**Action item**
Output the material exactly, line by line.
####################
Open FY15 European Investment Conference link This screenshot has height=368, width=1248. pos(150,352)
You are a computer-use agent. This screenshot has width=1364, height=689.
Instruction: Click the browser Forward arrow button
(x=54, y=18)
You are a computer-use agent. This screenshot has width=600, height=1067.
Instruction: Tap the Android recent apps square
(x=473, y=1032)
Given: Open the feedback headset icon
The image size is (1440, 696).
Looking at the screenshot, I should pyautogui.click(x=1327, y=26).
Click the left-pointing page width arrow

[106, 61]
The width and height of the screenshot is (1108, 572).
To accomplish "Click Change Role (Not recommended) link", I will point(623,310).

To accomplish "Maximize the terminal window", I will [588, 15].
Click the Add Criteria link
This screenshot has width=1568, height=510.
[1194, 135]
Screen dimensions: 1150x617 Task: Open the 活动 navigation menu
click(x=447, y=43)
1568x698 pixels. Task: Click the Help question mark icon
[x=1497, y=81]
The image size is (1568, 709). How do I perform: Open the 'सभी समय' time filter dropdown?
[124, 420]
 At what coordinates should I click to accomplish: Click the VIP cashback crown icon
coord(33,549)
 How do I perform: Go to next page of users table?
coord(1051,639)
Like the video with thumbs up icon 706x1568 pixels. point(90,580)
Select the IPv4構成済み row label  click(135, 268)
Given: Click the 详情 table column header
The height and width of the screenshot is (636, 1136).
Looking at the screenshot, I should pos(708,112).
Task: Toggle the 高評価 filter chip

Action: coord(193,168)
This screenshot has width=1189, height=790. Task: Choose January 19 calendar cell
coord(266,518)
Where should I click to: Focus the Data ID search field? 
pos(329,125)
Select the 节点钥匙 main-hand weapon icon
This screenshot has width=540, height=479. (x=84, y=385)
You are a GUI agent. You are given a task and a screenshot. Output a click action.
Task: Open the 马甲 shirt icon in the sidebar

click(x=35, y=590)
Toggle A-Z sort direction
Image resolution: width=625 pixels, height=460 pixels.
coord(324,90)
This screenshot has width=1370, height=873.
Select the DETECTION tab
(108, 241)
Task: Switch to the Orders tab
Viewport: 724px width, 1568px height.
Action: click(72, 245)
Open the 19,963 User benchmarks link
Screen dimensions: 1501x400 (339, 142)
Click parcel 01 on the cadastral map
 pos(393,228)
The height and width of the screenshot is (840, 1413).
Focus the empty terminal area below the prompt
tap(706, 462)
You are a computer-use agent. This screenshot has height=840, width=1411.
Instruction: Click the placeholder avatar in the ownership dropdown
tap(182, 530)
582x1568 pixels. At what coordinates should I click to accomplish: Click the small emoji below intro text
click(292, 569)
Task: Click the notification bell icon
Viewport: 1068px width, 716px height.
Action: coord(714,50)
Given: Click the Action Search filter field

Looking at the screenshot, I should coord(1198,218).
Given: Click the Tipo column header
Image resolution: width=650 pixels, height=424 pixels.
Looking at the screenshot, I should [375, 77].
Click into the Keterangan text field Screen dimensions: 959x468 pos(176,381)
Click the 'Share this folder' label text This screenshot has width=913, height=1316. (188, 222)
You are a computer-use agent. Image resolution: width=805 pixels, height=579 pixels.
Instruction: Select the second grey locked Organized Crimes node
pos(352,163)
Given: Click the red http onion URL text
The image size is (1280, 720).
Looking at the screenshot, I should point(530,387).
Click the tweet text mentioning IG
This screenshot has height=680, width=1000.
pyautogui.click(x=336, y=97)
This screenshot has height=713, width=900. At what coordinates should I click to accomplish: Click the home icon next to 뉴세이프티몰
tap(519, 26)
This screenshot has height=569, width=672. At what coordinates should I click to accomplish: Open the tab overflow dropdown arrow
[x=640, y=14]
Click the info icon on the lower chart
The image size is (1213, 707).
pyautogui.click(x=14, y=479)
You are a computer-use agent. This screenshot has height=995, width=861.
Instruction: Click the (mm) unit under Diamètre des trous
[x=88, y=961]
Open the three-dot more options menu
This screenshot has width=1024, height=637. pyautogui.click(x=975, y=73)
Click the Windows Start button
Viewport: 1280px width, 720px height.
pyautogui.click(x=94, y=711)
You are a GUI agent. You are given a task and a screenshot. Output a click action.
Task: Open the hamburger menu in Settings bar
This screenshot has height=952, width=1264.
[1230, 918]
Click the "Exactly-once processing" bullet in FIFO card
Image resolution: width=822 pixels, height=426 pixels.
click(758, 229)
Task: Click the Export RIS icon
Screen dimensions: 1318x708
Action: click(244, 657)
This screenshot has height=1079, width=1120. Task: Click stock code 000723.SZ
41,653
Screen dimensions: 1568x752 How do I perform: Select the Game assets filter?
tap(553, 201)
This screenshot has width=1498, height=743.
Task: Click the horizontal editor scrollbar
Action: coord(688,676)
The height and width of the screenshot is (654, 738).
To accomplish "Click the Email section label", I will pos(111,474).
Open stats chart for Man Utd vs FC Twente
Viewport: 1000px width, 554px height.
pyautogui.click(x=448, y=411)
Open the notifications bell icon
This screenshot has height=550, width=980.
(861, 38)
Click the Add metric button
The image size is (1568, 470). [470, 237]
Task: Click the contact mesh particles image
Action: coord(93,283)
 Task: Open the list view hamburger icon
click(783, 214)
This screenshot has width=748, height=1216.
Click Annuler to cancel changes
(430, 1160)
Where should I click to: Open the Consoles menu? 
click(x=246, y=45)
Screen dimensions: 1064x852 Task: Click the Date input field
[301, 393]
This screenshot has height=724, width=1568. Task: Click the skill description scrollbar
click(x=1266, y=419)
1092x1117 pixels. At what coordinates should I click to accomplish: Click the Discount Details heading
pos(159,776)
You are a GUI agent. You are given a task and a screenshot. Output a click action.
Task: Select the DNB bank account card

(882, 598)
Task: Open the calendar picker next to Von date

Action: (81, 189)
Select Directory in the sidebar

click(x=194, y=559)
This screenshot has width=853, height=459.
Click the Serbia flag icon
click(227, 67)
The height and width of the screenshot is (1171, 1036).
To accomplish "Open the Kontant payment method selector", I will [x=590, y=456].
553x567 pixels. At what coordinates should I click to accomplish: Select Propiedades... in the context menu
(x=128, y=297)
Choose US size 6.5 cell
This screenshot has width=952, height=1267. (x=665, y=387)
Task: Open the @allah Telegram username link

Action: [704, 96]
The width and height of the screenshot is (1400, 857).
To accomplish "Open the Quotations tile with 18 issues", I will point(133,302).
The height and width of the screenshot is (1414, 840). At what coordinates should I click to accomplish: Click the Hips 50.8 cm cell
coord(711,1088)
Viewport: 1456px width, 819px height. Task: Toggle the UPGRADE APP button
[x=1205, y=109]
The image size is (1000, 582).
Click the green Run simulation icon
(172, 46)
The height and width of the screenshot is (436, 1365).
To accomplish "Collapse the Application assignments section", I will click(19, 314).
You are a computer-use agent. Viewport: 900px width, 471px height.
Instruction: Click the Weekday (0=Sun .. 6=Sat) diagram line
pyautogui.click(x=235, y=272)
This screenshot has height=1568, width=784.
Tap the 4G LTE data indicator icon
####################
**Task solution**
Open FY15 European Investment Conference link This screenshot has height=368, width=1248. pos(150,352)
You are a computer-use agent. This screenshot has width=1364, height=689.
Instruction: Click the browser Forward arrow button
(x=54, y=18)
You are a computer-use agent. This screenshot has width=600, height=1067.
Instruction: Tap the Android recent apps square
(x=473, y=1032)
Given: Open the feedback headset icon
The image size is (1440, 696).
Looking at the screenshot, I should pyautogui.click(x=1327, y=26).
Click the left-pointing page width arrow

[106, 61]
The width and height of the screenshot is (1108, 572).
To accomplish "Click Change Role (Not recommended) link", I will point(623,310).

To accomplish "Maximize the terminal window", I will [588, 15].
Click the Add Criteria link
This screenshot has width=1568, height=510.
[1194, 135]
Screen dimensions: 1150x617 Task: Open the 活动 navigation menu
click(x=447, y=43)
1568x698 pixels. Task: Click the Help question mark icon
[x=1497, y=81]
The image size is (1568, 709). How do I perform: Open the 'सभी समय' time filter dropdown?
[124, 420]
 At what coordinates should I click to accomplish: Click the VIP cashback crown icon
coord(33,549)
 How do I perform: Go to next page of users table?
coord(1051,639)
Like the video with thumbs up icon 706x1568 pixels. point(90,580)
Select the IPv4構成済み row label  click(135, 268)
Given: Click the 详情 table column header
The height and width of the screenshot is (636, 1136).
Looking at the screenshot, I should pos(708,112).
Task: Toggle the 高評価 filter chip

Action: coord(193,168)
This screenshot has width=1189, height=790. Task: Choose January 19 calendar cell
coord(266,518)
Where should I click to: Focus the Data ID search field? 
pos(329,125)
Select the 节点钥匙 main-hand weapon icon
This screenshot has width=540, height=479. (x=84, y=385)
You are a GUI agent. You are given a task and a screenshot. Output a click action.
Task: Open the 马甲 shirt icon in the sidebar

click(x=35, y=590)
Toggle A-Z sort direction
Image resolution: width=625 pixels, height=460 pixels.
coord(324,90)
This screenshot has width=1370, height=873.
Select the DETECTION tab
(108, 241)
Task: Switch to the Orders tab
Viewport: 724px width, 1568px height.
Action: click(72, 245)
Open the 19,963 User benchmarks link
Screen dimensions: 1501x400 (339, 142)
Click parcel 01 on the cadastral map
 pos(393,228)
The height and width of the screenshot is (840, 1413).
Focus the empty terminal area below the prompt
tap(706, 462)
You are a computer-use agent. This screenshot has height=840, width=1411.
Instruction: Click the placeholder avatar in the ownership dropdown
tap(182, 530)
582x1568 pixels. At what coordinates should I click to accomplish: Click the small emoji below intro text
click(292, 569)
Task: Click the notification bell icon
Viewport: 1068px width, 716px height.
Action: coord(714,50)
Given: Click the Action Search filter field

Looking at the screenshot, I should coord(1198,218).
Given: Click the Tipo column header
Image resolution: width=650 pixels, height=424 pixels.
Looking at the screenshot, I should [375, 77].
Click into the Keterangan text field Screen dimensions: 959x468 pos(176,381)
Click the 'Share this folder' label text This screenshot has width=913, height=1316. (188, 222)
You are a computer-use agent. Image resolution: width=805 pixels, height=579 pixels.
Instruction: Select the second grey locked Organized Crimes node
pos(352,163)
Given: Click the red http onion URL text
The image size is (1280, 720).
Looking at the screenshot, I should point(530,387).
Click the tweet text mentioning IG
This screenshot has height=680, width=1000.
pyautogui.click(x=336, y=97)
This screenshot has height=713, width=900. At what coordinates should I click to accomplish: Click the home icon next to 뉴세이프티몰
tap(519, 26)
This screenshot has height=569, width=672. At what coordinates should I click to accomplish: Open the tab overflow dropdown arrow
[x=640, y=14]
Click the info icon on the lower chart
The image size is (1213, 707).
pyautogui.click(x=14, y=479)
You are a computer-use agent. This screenshot has height=995, width=861.
Instruction: Click the (mm) unit under Diamètre des trous
[x=88, y=961]
Open the three-dot more options menu
This screenshot has width=1024, height=637. pyautogui.click(x=975, y=73)
Click the Windows Start button
Viewport: 1280px width, 720px height.
pyautogui.click(x=94, y=711)
You are a GUI agent. You are given a task and a screenshot. Output a click action.
Task: Open the hamburger menu in Settings bar
This screenshot has height=952, width=1264.
[1230, 918]
Click the "Exactly-once processing" bullet in FIFO card
Image resolution: width=822 pixels, height=426 pixels.
click(758, 229)
Task: Click the Export RIS icon
Screen dimensions: 1318x708
Action: click(244, 657)
This screenshot has height=1079, width=1120. Task: Click stock code 000723.SZ
41,653
Screen dimensions: 1568x752 How do I perform: Select the Game assets filter?
tap(553, 201)
This screenshot has width=1498, height=743.
Task: Click the horizontal editor scrollbar
Action: coord(688,676)
The height and width of the screenshot is (654, 738).
To accomplish "Click the Email section label", I will pos(111,474).
Open stats chart for Man Utd vs FC Twente
Viewport: 1000px width, 554px height.
pyautogui.click(x=448, y=411)
Open the notifications bell icon
This screenshot has height=550, width=980.
(861, 38)
Click the Add metric button
The image size is (1568, 470). [470, 237]
Task: Click the contact mesh particles image
Action: coord(93,283)
 Task: Open the list view hamburger icon
click(783, 214)
This screenshot has width=748, height=1216.
Click Annuler to cancel changes
(430, 1160)
Where should I click to: Open the Consoles menu? 
click(x=246, y=45)
Screen dimensions: 1064x852 Task: Click the Date input field
[301, 393]
This screenshot has height=724, width=1568. Task: Click the skill description scrollbar
click(x=1266, y=419)
1092x1117 pixels. At what coordinates should I click to accomplish: Click the Discount Details heading
pos(159,776)
You are a GUI agent. You are given a task and a screenshot. Output a click action.
Task: Select the DNB bank account card

(882, 598)
Task: Open the calendar picker next to Von date

Action: (81, 189)
Select Directory in the sidebar

click(x=194, y=559)
This screenshot has width=853, height=459.
Click the Serbia flag icon
click(227, 67)
The height and width of the screenshot is (1171, 1036).
To accomplish "Open the Kontant payment method selector", I will [x=590, y=456].
553x567 pixels. At what coordinates should I click to accomplish: Select Propiedades... in the context menu
(x=128, y=297)
Choose US size 6.5 cell
This screenshot has width=952, height=1267. (x=665, y=387)
Task: Open the @allah Telegram username link

Action: [704, 96]
The width and height of the screenshot is (1400, 857).
To accomplish "Open the Quotations tile with 18 issues", I will point(133,302).
The height and width of the screenshot is (1414, 840). At what coordinates should I click to accomplish: Click the Hips 50.8 cm cell
coord(711,1088)
Viewport: 1456px width, 819px height. Task: Toggle the UPGRADE APP button
[x=1205, y=109]
The image size is (1000, 582).
Click the green Run simulation icon
(172, 46)
The height and width of the screenshot is (436, 1365).
To accomplish "Collapse the Application assignments section", I will click(19, 314).
You are a computer-use agent. Viewport: 900px width, 471px height.
Instruction: Click the Weekday (0=Sun .. 6=Sat) diagram line
pyautogui.click(x=235, y=272)
This screenshot has height=1568, width=784.
Tap the 4G LTE data indicator icon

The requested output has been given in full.